**EXERCISE INSTRUCTIONS:**
Return, word for word, the lines of the listing below from the one with "Tree Inspection (94, 481)" through the one with "Electrophysiological Recording System", and no other lines.
(PROVIDED DATA)
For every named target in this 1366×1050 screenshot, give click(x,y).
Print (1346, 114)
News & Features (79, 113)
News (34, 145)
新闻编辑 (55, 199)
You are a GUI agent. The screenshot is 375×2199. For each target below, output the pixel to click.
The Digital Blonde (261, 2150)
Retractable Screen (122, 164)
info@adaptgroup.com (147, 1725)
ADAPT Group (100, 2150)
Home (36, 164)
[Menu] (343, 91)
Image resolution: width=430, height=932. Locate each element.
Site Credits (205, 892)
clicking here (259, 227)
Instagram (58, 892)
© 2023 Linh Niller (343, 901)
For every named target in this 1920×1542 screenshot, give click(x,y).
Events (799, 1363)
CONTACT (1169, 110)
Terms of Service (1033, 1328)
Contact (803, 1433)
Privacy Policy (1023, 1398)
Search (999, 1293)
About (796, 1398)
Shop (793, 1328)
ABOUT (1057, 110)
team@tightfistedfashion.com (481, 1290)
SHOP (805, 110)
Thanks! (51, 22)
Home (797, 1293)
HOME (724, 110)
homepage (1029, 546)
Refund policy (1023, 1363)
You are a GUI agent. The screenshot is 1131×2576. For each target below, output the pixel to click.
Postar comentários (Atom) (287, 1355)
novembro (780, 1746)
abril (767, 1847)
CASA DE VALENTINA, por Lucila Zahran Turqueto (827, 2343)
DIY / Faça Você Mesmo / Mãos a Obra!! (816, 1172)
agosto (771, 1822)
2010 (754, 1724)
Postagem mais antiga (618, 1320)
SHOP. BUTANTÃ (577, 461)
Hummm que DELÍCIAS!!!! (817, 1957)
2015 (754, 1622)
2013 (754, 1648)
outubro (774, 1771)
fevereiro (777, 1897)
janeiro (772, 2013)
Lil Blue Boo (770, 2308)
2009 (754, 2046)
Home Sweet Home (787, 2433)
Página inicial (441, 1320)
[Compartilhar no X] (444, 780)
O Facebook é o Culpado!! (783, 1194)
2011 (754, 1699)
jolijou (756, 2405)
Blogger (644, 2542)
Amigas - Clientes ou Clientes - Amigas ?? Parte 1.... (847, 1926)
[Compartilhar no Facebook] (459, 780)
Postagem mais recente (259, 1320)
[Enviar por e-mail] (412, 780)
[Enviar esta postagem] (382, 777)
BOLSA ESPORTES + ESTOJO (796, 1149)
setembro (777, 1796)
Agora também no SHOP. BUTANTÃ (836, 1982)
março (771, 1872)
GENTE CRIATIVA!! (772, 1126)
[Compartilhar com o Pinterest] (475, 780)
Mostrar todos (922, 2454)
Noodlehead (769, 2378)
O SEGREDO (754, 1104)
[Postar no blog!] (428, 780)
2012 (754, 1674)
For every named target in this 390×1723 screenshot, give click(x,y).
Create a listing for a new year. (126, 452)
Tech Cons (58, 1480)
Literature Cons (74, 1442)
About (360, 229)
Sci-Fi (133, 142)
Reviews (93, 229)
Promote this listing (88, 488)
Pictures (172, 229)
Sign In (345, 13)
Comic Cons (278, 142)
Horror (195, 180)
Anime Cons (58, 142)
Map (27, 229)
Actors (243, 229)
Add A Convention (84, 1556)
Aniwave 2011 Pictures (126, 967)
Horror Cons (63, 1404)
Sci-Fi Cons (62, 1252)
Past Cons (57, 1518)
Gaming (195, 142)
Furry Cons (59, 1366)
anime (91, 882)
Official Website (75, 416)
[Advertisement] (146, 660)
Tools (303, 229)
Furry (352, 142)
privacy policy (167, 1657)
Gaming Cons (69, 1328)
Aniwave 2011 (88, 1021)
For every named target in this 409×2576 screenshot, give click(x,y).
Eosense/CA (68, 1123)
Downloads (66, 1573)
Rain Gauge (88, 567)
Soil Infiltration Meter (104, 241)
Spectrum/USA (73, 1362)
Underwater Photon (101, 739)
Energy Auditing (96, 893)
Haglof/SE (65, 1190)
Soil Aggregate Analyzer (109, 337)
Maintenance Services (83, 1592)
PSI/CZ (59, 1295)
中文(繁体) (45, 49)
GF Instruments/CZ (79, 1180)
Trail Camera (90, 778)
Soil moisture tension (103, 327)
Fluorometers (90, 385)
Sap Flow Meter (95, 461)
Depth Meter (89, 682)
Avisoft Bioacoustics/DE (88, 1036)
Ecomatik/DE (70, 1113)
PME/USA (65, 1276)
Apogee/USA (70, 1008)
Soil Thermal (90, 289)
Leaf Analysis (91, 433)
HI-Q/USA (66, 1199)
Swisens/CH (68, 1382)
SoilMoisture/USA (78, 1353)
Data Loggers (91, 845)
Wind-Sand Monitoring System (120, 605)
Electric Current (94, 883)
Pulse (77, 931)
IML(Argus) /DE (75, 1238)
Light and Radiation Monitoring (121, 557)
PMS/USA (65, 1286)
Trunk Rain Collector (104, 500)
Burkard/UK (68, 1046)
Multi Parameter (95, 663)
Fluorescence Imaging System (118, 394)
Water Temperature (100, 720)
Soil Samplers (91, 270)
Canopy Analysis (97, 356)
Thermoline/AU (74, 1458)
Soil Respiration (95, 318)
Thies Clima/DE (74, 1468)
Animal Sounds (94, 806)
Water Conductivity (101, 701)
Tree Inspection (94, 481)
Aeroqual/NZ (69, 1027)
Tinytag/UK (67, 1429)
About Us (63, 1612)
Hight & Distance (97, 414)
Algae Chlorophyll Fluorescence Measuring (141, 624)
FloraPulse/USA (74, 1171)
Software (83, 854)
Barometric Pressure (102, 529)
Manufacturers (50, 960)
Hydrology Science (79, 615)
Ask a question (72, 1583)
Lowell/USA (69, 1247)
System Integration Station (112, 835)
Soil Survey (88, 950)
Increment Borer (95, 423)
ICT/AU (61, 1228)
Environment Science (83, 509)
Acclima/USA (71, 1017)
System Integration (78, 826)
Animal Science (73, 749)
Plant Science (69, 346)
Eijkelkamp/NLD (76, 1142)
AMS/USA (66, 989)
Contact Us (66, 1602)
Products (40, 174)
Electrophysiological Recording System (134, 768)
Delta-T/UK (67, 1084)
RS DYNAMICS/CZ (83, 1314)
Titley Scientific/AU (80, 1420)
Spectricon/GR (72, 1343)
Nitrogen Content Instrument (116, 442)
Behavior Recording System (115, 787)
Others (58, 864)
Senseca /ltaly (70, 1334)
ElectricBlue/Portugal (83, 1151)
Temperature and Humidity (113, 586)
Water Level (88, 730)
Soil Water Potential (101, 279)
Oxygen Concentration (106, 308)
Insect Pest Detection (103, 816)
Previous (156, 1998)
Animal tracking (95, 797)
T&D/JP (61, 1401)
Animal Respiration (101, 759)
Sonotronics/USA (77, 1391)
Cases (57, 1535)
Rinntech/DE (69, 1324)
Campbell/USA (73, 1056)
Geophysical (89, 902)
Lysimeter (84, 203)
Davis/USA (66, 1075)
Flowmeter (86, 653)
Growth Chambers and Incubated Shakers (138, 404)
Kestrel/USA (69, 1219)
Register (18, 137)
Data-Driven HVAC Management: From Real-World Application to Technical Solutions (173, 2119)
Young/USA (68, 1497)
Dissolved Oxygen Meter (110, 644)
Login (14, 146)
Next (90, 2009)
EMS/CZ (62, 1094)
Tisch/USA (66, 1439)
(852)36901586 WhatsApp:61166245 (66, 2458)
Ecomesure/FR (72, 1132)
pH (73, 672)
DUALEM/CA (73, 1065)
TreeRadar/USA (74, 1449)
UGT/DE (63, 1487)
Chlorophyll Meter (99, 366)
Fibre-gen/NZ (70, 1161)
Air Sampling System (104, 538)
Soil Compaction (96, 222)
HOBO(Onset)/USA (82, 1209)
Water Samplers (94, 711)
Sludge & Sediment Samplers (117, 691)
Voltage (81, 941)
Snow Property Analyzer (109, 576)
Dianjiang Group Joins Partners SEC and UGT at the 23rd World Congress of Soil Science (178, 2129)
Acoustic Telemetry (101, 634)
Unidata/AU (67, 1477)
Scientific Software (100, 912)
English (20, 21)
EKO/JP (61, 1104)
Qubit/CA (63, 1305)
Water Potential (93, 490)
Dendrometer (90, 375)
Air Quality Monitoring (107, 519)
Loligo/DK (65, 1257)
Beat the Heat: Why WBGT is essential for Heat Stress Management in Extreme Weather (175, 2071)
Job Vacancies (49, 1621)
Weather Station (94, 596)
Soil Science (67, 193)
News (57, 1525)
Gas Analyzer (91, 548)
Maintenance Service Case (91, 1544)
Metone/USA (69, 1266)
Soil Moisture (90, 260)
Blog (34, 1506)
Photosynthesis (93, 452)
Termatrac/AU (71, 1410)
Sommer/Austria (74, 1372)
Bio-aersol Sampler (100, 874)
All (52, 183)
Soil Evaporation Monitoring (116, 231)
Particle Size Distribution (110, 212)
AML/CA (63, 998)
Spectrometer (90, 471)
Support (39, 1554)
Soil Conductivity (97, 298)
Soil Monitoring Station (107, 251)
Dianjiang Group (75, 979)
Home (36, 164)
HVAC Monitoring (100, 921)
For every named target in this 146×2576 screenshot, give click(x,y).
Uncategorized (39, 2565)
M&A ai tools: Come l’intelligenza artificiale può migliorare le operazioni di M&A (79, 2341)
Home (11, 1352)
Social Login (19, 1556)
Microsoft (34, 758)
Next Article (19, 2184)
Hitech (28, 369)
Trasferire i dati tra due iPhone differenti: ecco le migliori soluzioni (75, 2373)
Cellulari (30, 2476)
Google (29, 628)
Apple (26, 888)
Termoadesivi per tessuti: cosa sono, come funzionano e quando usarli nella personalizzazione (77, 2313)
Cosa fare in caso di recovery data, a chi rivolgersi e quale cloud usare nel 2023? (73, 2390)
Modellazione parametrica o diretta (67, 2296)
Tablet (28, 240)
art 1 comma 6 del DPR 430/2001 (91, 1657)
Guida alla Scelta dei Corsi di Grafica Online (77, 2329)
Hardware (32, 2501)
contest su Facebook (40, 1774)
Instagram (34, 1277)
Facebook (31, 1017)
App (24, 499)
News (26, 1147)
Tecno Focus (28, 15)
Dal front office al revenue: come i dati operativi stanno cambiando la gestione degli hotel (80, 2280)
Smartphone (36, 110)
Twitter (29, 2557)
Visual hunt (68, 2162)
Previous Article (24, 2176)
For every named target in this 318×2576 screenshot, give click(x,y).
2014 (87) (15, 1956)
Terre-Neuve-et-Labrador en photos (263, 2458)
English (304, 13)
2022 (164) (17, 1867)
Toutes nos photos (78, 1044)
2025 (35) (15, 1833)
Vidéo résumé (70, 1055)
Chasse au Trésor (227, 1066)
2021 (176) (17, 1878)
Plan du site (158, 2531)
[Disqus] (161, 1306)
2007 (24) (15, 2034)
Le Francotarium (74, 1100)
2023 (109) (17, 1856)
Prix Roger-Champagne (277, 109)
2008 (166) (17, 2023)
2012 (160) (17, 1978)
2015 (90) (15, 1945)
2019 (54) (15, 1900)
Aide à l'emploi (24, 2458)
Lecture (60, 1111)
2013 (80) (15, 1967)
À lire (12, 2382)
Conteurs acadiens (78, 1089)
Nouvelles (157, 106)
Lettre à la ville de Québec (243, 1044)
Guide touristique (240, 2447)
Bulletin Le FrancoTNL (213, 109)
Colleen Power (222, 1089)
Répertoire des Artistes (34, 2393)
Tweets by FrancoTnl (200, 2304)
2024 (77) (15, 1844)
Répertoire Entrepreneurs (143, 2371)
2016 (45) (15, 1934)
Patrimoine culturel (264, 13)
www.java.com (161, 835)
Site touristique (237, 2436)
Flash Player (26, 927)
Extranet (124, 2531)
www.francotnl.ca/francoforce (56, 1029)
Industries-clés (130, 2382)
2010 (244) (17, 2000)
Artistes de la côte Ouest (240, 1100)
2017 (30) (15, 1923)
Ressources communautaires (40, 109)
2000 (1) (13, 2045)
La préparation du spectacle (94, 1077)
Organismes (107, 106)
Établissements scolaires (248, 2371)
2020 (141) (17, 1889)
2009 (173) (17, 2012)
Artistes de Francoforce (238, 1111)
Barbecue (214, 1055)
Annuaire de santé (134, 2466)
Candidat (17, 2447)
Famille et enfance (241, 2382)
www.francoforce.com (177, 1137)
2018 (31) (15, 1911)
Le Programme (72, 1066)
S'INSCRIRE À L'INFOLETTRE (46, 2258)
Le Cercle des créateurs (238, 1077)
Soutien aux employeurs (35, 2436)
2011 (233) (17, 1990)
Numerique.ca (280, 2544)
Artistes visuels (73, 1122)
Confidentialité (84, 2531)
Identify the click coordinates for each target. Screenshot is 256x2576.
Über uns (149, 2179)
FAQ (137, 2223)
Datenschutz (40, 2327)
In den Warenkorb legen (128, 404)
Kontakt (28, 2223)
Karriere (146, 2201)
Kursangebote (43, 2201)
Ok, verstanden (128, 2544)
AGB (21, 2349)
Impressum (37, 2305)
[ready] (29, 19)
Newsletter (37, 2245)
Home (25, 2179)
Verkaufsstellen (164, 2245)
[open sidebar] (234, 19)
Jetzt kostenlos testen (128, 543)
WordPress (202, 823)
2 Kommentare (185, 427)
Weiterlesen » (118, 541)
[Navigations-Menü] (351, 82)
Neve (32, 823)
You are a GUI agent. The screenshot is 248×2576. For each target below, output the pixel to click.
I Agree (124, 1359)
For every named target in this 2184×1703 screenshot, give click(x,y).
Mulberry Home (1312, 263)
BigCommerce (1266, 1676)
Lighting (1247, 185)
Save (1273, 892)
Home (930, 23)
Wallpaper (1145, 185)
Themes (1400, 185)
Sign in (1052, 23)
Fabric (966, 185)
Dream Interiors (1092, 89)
(End PROVIDED DATA)
**ANSWER FOR THIS EXERCISE:**
Tree Inspection (94, 481)
Aeroqual/NZ (69, 1027)
Tinytag/UK (67, 1429)
About Us (63, 1612)
Hight & Distance (97, 414)
Algae Chlorophyll Fluorescence Measuring (141, 624)
FloraPulse/USA (74, 1171)
Software (83, 854)
Barometric Pressure (102, 529)
Manufacturers (50, 960)
Hydrology Science (79, 615)
Ask a question (72, 1583)
Lowell/USA (69, 1247)
System Integration Station (112, 835)
Soil Survey (88, 950)
Increment Borer (95, 423)
ICT/AU (61, 1228)
Environment Science (83, 509)
Acclima/USA (71, 1017)
System Integration (78, 826)
Animal Science (73, 749)
Plant Science (69, 346)
Eijkelkamp/NLD (76, 1142)
AMS/USA (66, 989)
Contact Us (66, 1602)
Products (40, 174)
Electrophysiological Recording System (134, 768)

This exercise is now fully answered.